In all of those rural areas where people hunt deer or pheasants and rabbits and ducks, the IRA has everyone convinced that the "bunny huggers" and the liberals are scheming to "take their guns away."
The IRA sells irrational positions as fighting against the gun control forces trying to get their foot in the door.
For politicians gun control is a lose, lose and a waste of effort. Perhaps, in a generation or two, things will change.

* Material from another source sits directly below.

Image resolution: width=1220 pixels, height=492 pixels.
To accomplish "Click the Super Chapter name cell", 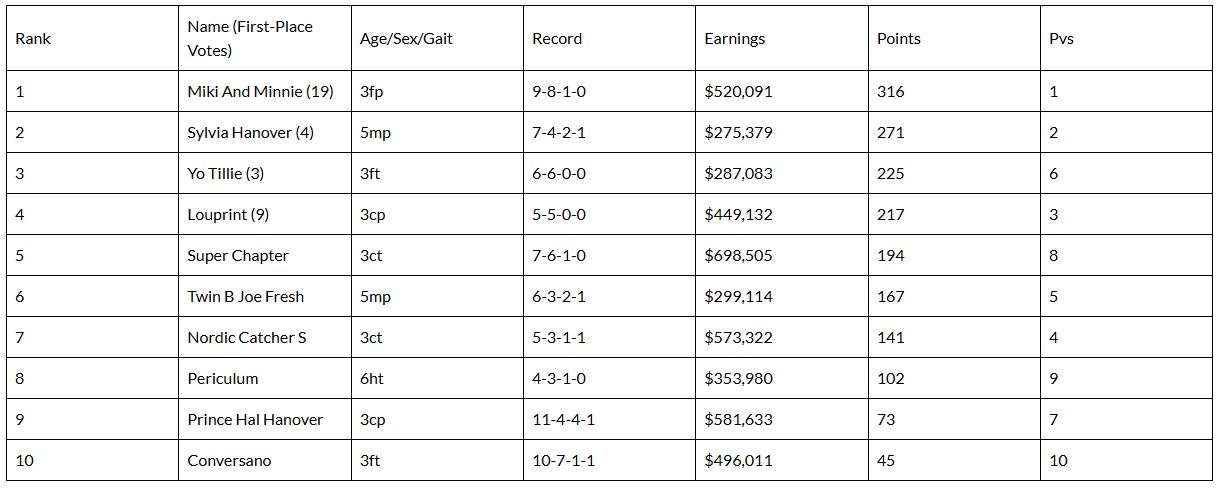I will (238, 256).
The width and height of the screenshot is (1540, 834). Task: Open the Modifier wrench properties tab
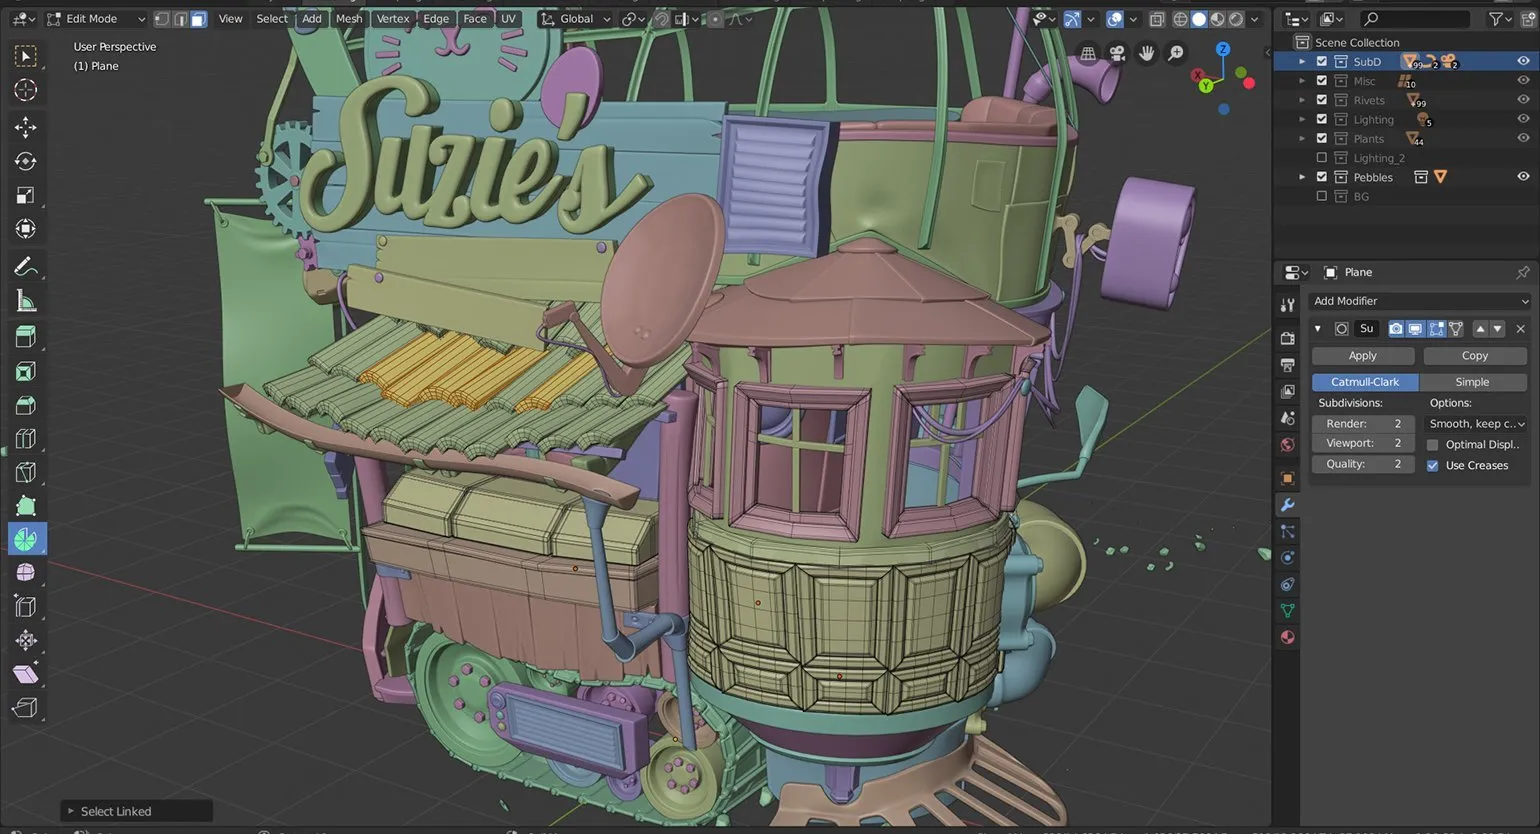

March 23, 2012 | Unregistered CommenterCarlyle

Two worlds. That is what this race for POTUS has established. There is no way to clearly establish the 'conservative' world. It has many parts that politicians play to make them come together. There is the fundamentalist piece, hiding behind your god. There is the macho piece, the pathetic attempt of men to rule over women. And of course the racist piece, the need to know that there is someone worth less than you (often a tough job). There is the most ridiculous piece that freedom requires no government, accept when you need it (which is always) and there is the greed piece which allows the political part to use the other pieces to fill their pockets. For me, I have never been able to understand how people live in an alternate universe. But the good news is that that other universe is eroding in other parts of the world, mainly Europe which demonstrates that for the most part this is all about how people are brought up. Sort of Stockholm syndrome for children. So it can go away. I hope that the exposure of this universe will be the beginning of its end.

P.S. On a related matter, since the right to own a gun, under the second amendment, is to provide for militias, there is no right to shoot an animal. So it would be perfectly constitutional to ban hunting. Wouldn't that be fun? Macho, macho man!

March 24, 2012 | Unregistered CommenterMarvin Schwalb

Regarding the Steve Benen article, Chronicling Mitt's Mendacity, Volume XI (!):
When Romney states one of his outrageous falsehoods, would it be too much to ask the press to request specifics? He gets away with a lot simply because they don't ask him to back up his assertions.

March 24, 2012 | Unregistered CommenterVictoria D.

After watching Geraldo for the first time in years: he and his network are like cartoon characters of journalists and journalism. If life is about nothing more than having an easy life they seem to be accomplished at a shallow insipid existence. Some people do a public service to watch and report on these people and their organization. Watching dullards is a public service for those of us simply lacking in patience.